Here’s a review by someone who never listens to free jazz for a free jazz album: I don’t get it.
Here’s a review by someone who does listen to a small handful of improv and experimental records: I get the spirit, but not execution.
I am positive that someone schooled in this branch of music might be able to lay out some judging rules for me, which one might apply to say if a particular session is good or not. I think that free jazz is partially about the experience – the being there – so there’s also the possibility that not having any live shows (or this particular live show) on which to draw / against which to compare puts me at a loss. ‘Cause all I have is conjecture: that free jazz is about flights of fancy, and that, ideally, you’re plucking out some otherwise-unachievable something by popping two or more players together in the same room.

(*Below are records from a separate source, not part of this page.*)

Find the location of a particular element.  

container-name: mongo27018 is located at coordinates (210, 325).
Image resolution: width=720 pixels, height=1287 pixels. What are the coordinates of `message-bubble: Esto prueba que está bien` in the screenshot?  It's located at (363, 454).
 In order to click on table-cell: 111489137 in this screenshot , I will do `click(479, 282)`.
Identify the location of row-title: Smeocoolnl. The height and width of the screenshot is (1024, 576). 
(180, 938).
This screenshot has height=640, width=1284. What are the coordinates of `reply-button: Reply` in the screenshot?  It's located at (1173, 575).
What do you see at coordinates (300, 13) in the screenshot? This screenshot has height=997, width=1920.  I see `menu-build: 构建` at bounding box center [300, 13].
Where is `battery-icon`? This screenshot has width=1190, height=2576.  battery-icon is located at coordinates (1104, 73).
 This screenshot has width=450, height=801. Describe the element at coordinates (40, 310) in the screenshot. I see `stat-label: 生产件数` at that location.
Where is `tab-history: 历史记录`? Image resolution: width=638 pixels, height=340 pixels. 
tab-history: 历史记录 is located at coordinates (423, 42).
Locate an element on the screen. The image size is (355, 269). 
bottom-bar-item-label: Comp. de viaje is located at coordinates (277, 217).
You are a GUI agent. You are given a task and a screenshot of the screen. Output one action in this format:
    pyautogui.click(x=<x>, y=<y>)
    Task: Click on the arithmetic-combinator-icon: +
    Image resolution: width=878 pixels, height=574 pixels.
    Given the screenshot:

Like a lot of experimental, it’s conceptually about what you get out of it, and maybe not exactly what you put in.
But if we key in on these being experiments, well, that suggests that… not all will bear fruit, yes? Sometimes you’re just “proving” the negative. And I guess that’s where I am with The Fog, which has seven tracks of alto sax and drums inspired by that titular London weather, and that’s something else with which I’m not familiar, so maybe my lack of immersion in “A Sooty Spectre” and “Pea Super” and the like is a result of that.
Or… or, this is just two dudes who might as well be in separate rooms, on separate continents, playing their instruments. Opener ‘Blinking, Wheezing And Choking’ and B-side opener ‘With A Haggard And Unblest Air’ go rather all-out – tons of wild toot-toot-tootin’ and ta-ta-ta-ta-ta percussion tapping and fills – and from a movement perspective, these are probably the most compelling, but there’s also no real synergy here. It’s just chaos. And I feel like this becomes clearer as we sift through the less loud tunes, which somewhat alternate each player taking a lead, but, again: these dudes don’t actually feel like they’re vibing off of one another, so it’s more like a “lead” means someone’s playing faster and louder than the other.
Even then, if I felt like there was anything tonally that told a different story, whatever the different types of fog are, I suppose, that could be a way of getting my hooks into this thing, but… I dunno. Each instrument, though going hog-wild or hog-non-wild minimalist (breathy toots; paced ta-taing) ended up doing approximately the same thing within those modes. And I realize how dismissive that is, and that adding anything more identifiable may go against free jazz’s spirit, but I’m going even more basic than that: any section of any given track might as well have been any section of any other track. There is no story. And perhaps most disappointingly, at least in terms of where I was trying to understand the music, is that aforementioned gap between the duo: sometimes one dude seems to be feeling out a conclusion and legit just ends their playing, then, like, realizing the other is still going, abruptly picks it back up. Yeah, over in more “traditional” improv, you each kind of poke your way through ebbs and flows, but I think I rarely hear someone totally just take a cue that’s not there at all.
That happens when you’re not really playing with one another, though, or so it goes in my free jazz-ignorant telling.